Thursday, October 17, 2013

"Rigor" is the Word!

This Advocate article is just another in a long list of propaganda pieces designed to continue the process of ramming though the Common Core in our state public schools.  In the first line of the article, Will Sentell continues to frame the argument about Common Core as a struggle by the "good guys" who want more "rigor" in our schools against the "bad guys" who are supposedly backwards people who want to keep "dumbed down" standards. I would refer my readers again to the letter below written by a parent of an autistic child who knows absolutely from her own experience that you cannot succeed with a one size fits all system of education. Her child will be just going through the motions along with thousands of other children for whom the Common Core is not appropriate!

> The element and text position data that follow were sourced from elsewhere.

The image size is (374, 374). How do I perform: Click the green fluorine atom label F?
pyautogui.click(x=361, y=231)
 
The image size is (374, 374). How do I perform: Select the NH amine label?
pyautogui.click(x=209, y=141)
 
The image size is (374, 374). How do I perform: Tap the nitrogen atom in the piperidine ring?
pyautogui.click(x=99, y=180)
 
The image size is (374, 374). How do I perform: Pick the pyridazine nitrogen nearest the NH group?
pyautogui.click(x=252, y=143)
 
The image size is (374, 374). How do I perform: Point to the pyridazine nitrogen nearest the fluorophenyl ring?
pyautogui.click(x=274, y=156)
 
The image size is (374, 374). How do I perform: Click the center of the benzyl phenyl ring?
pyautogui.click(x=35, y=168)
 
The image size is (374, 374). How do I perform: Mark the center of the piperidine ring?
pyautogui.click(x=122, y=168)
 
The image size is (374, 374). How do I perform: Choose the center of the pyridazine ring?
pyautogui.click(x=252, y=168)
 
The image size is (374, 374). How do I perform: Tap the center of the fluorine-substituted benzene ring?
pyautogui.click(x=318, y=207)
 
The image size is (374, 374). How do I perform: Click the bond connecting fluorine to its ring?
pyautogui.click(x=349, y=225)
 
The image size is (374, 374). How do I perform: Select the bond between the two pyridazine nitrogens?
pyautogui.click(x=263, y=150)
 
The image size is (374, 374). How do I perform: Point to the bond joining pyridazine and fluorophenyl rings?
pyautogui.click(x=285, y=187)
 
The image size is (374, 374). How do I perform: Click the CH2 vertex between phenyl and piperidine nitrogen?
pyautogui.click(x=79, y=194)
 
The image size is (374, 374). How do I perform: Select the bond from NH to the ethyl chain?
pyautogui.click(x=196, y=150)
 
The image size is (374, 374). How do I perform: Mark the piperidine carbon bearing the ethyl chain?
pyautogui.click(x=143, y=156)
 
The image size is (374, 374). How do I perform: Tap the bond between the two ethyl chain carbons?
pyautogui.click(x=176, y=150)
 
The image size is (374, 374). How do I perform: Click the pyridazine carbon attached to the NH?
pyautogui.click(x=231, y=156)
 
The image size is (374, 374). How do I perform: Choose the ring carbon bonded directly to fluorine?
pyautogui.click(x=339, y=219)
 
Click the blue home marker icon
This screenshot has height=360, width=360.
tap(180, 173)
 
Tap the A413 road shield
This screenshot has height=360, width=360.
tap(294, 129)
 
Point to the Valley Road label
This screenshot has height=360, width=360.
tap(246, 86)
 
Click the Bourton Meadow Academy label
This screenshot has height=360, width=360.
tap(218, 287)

Lottie Beebe is correct when she explains that just letting all the local school systems design their own curriculum to satisfy the Common Core standards will not solve the problem. The point is that each school and each teacher will be judged by how all students do on the Common Core tests. They will be forced to neglect children who do not fit the new system.The students neglected will include most special education children and most voc-tech oriented students who should be prepared for great careers instead of trying to make them ready for our 4 year colleges. That's more than half the students enrolled in our public schools. We have already tried that experiment with our students by pushing most of them into the Core 4 diploma, and it did not work. We now have fewer students completing 4 year colleges than 10 years ago when we tried more "rigor for all". What the proponents of Common Core want us to believe is that there is only "rigor" and therefore only true value is a pure college prep curriculum for all our students. This is the opposite of the system used in Finland and many other countries that are considered leaders in education. This will be a disaster for our public schools and thousands of our students.

We are already hearing that the huge boost in construction and technology industries in Louisiana is going to demand new workers that are trained in the tech fields, not in the traditional batchlors' degree fields. The same is true of the growth in the health care industry which requires mostly 2 year Associate grads for most jobs as our population ages. It is not true that Common Core also prepares students for those jobs. We are already hearing reports that some of the new construction projects in Louisiana will be bringing in expert welders from Taiwan because we do not have enough trained workers in our state. Our high school grads will be relegated to serving fast food to the many imported high tech workers coming to our state because we insisted in preparing our students for the wrong careers! Whom do you think will be blamed when it becomes clear that our students got a bad deal? Not the reformers. Just the implementers.